Sometimes the impending death of a blog is announced, only for it to publish a little longer before abruptly going dark. To stick with wine blogs: In one of the last posts at Swirl Sip Snark, the Virginia-based author expressed frustration with the state of the wine industry and then, in the blog’s second-to-last post, in early 2013, suggested that the blog would shift its focus away from visits to new, often mediocre wineries. The industry’s explosion in the state, she wrote, had led a lot of inexperienced winemakers to set up shop. There’s also an interesting bit about how a loophole in the tax code allows “wedderies,” or wedding venues set on wineries, to evade commercial venue taxes by technically being classified as agricultural operations—even though the winery portion basically only exists for the purpose of tax classification.
After all that, there’s an upbeat post a couple of weeks later about a nice rosé. And then the blog ends.
Quite often, a reader can only venture a guess as to why a blog has ended. You can imagine in some cases that the author has undergone something that disrupts their ability to tend to their hobby—a family tragedy, a layoff—or even, as in the case of the Fringe Wine blog, that they have died. Presumably, the disruptions that bring blogging to an end are also often happy ones: marriage; children; a better, more engaging job; a new interest or passion.
But this leaves a higher-level question: Is there a proper way for a publication to die? It is unrealistic to expect a project like a blog to simply go on forever, given how personal many of them are and how much labor goes into them. Most bloggers, like most actual magazines, never telegraphed any limit or lifespan to these publications, and by all appearances intended to keep them going forever. Yet in some ways, the tools and platforms that allow any individual to build their own blog—their own mini-magazine of me—actually hide just how much work it is.

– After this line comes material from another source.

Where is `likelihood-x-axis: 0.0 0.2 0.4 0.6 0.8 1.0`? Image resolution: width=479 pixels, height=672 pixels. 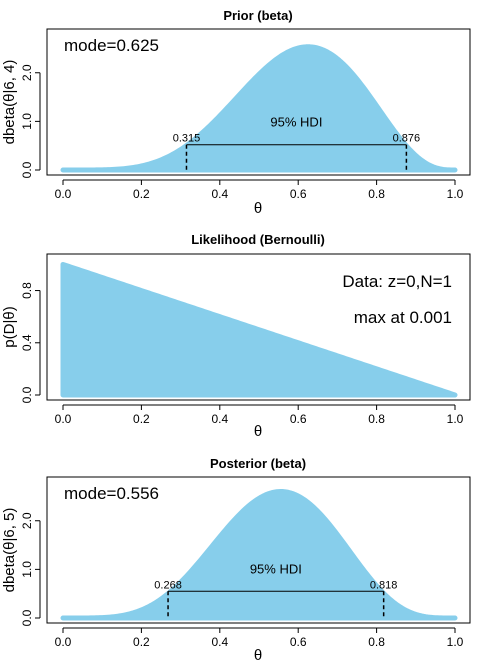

That juxtaposition, and that phenomenon of publishing technology hiding effort, is elevated even more with the current generation of blog-like tools, like Substack (full disclosure and shameless plug, I have one, and I intend to publish there forever). Substack and a handful of similar platforms bill themselves as “newsletter” platforms, but they can be used for anything from a literal newsletter to a blog to an actual magazine, like The Bulwark.
Substack is still relatively new, and it’s still the most current iteration of the online, self-publishing platform. But it’s old enough, having launched in 2017, that it’s no doubt already host to abandoned publications. What does the “dead Substack” look like—keeping in mind that many Substacks are locked and accessible only for paying subscribers?
But while almost all of them are doomed to eventual death—or perhaps we should call it completion, when there’s nothing left to write—these spunky publications are cultural resources. Many of them contain immense amounts of information and research that would be more or less impossible to gather again. Many will one day serve as vital sources for piecing together the commercial and cultural history of the twentieth and early twenty-first centuries. If their host websites remain online for the long term, or if they are backed up, they may be unearthed by tomorrow’s historians and archeologists, digging not through dirt and rock but through the digital layers buried and left alone in the vastness of the internet. Perhaps that’s as fitting a final resting place as any.